The Jackson Town Council on Tuesday gave its blessing to a slightly altered version of the Fall Arts Festival with COVID-19 considerations in mind, as well as a couple of additional tweaks to the originally presented application.
The Jackson Hole Chamber of Commerce, which puts on the event, redesigned some aspects of the festival as the county remains in the red, or high-risk, level for COVID-19 transmission.
Among the chamber’s requests, recommended for approval by Special Events Coordinator Carl Pelletier and town staff, was the installation of a 10-by-10-foot pop-up tent on a corner of the Town Square where festival posters will be sold, masks will be provided to the public, and general information will be available from 8 a.m. to 5 p.m. through the festival’s conclusion Sept. 19.

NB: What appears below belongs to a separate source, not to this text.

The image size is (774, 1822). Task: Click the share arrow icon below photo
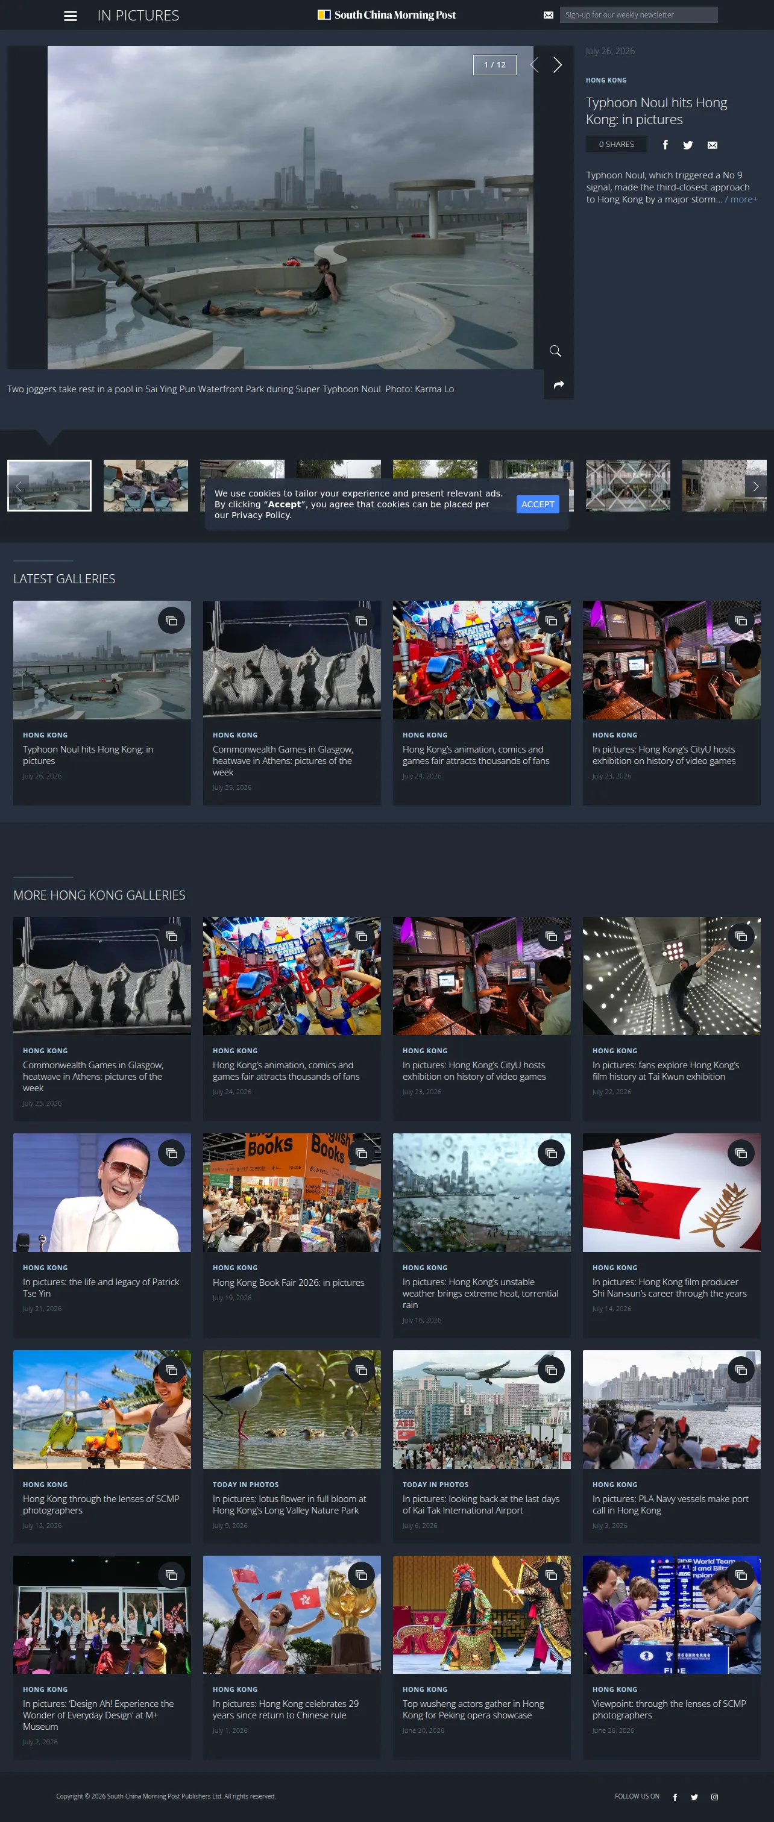pyautogui.click(x=558, y=385)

Additionally, the chamber’s initial application asked for the closure of Deloney Avenue between Cache and Center streets, on the west and east, respectively, from 5 p.m. Sept. 17 through about 5 p.m. Sept. 18. That request was amended to 1 p.m. Sept. 17 to allow more time to set up another tent, Pelletier said.

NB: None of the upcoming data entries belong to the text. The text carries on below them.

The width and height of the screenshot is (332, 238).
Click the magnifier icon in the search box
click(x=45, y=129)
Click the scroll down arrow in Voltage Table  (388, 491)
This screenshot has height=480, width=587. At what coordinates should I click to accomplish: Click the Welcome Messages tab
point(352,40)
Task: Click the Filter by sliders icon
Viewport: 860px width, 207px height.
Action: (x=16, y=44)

“In speaking with the Chamber of Commerce, who has spoken with [tent provider] Canvas Unlimited, a more realistic time frame for the closure would be 1 p.m. on [Sept. 17] ... to allow them to put the tent up; it’s a large, large, large tent,” Pelletier told councilors.
The Fall Arts Festival will also have exclusive use of the Town Square on Saturday, Sept. 18, from 8 a.m. to 1 p.m. for 100 bidders who prepaid for bidding paddles and the artists auctioning off their work after the QuickDraw.

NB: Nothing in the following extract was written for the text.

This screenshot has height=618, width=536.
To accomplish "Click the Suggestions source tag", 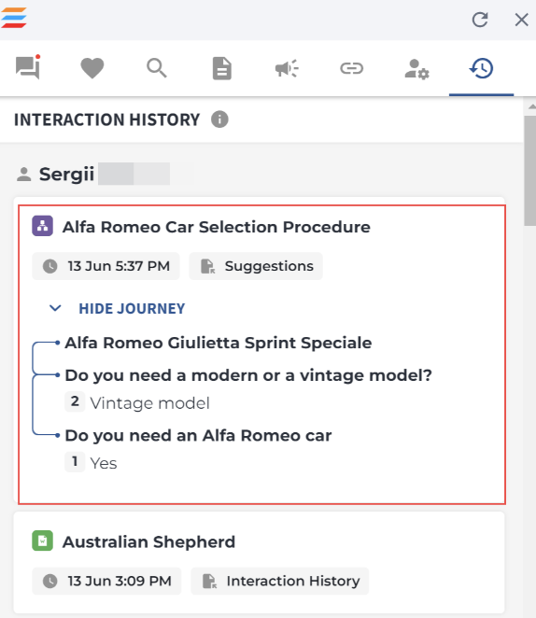I will pos(256,266).
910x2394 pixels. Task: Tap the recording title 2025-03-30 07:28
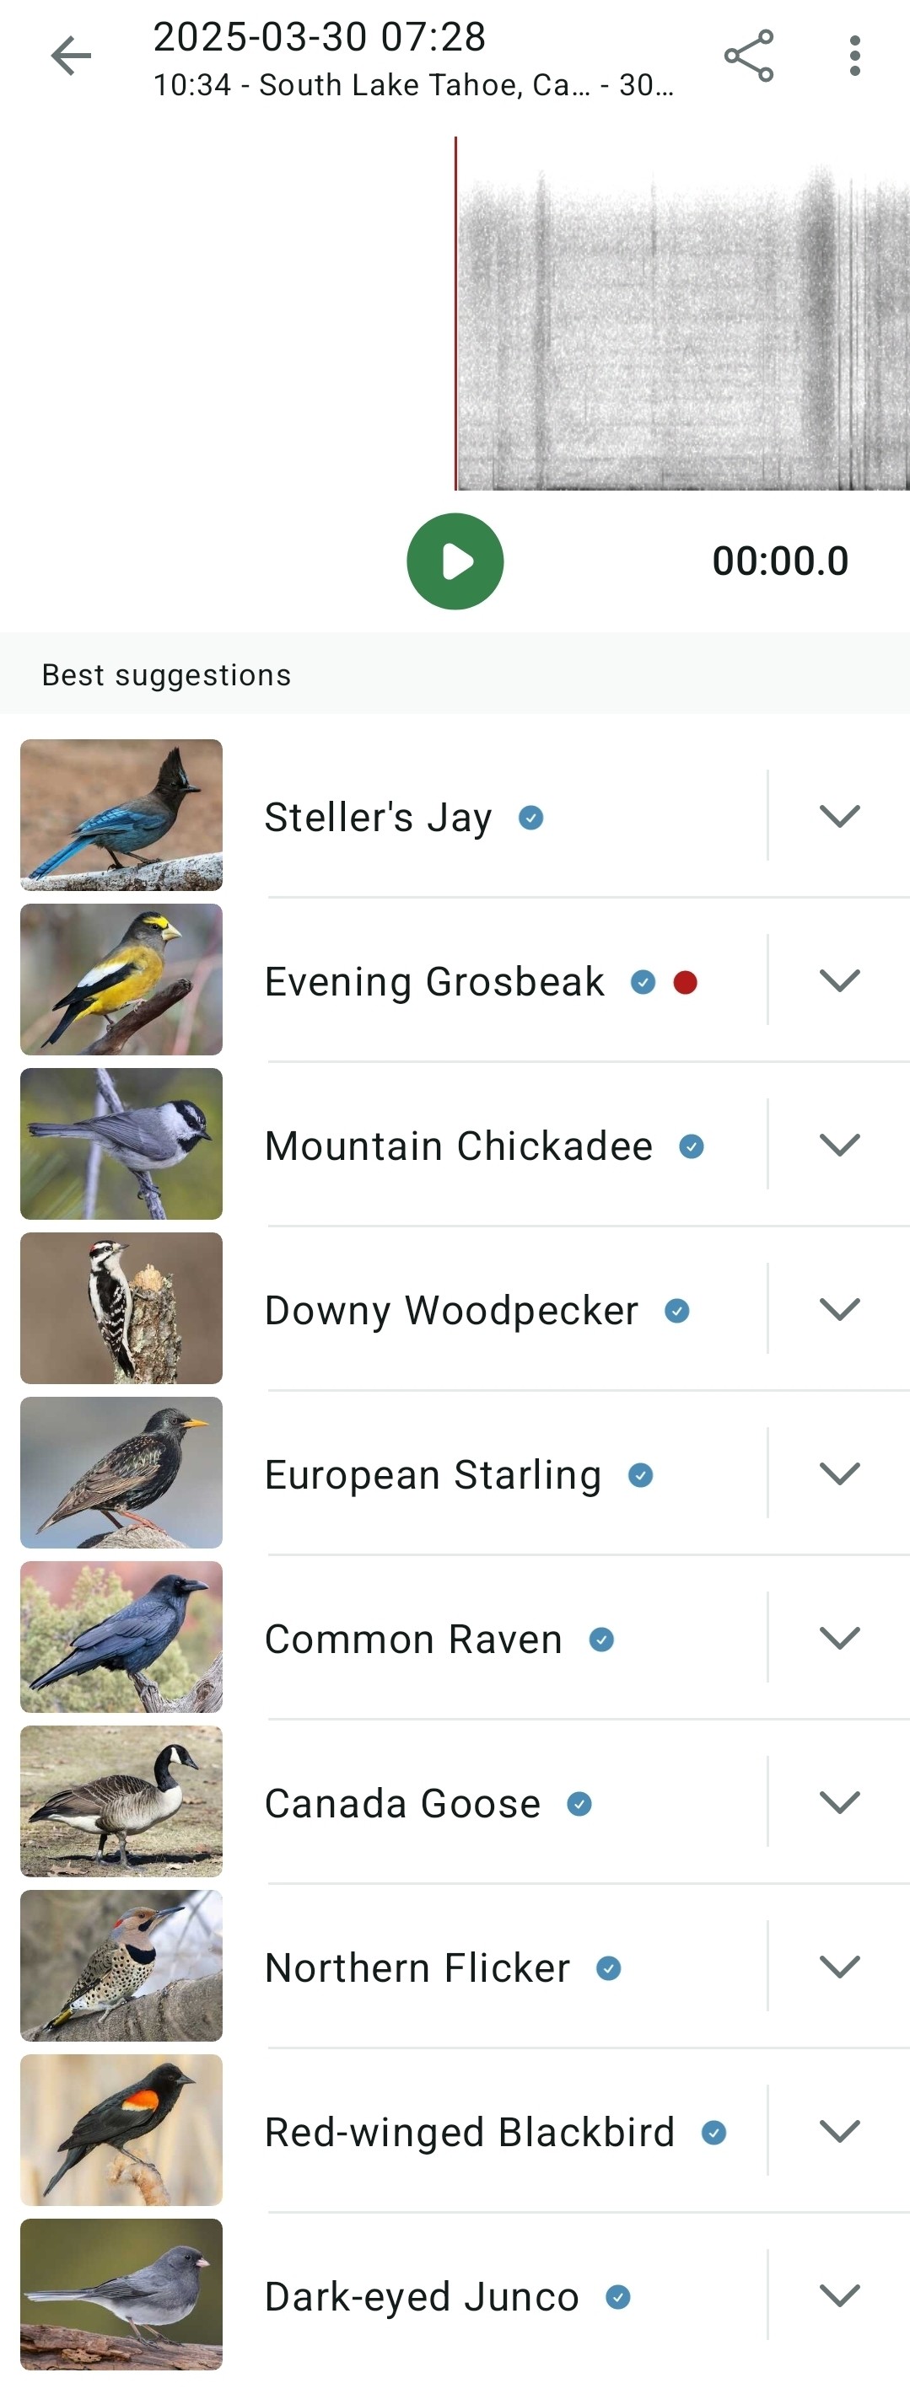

The final tweak to the chamber’s initial application is to close off the parking spaces on the north side of Broadway Avenue between Cache and Center streets — the south end of the Town Square — on Sept. 18 to accommodate Jackson Hole Farmers Market vendors.
“I would go ahead and reiterate that they’re still operating at a reduced number of vendors [due to COVID-19 precautions], so this is not a request for an increased number of vendors; it’s just a way to accommodate those vendors who are displaced by the Fall Arts Festival,” Pelletier said.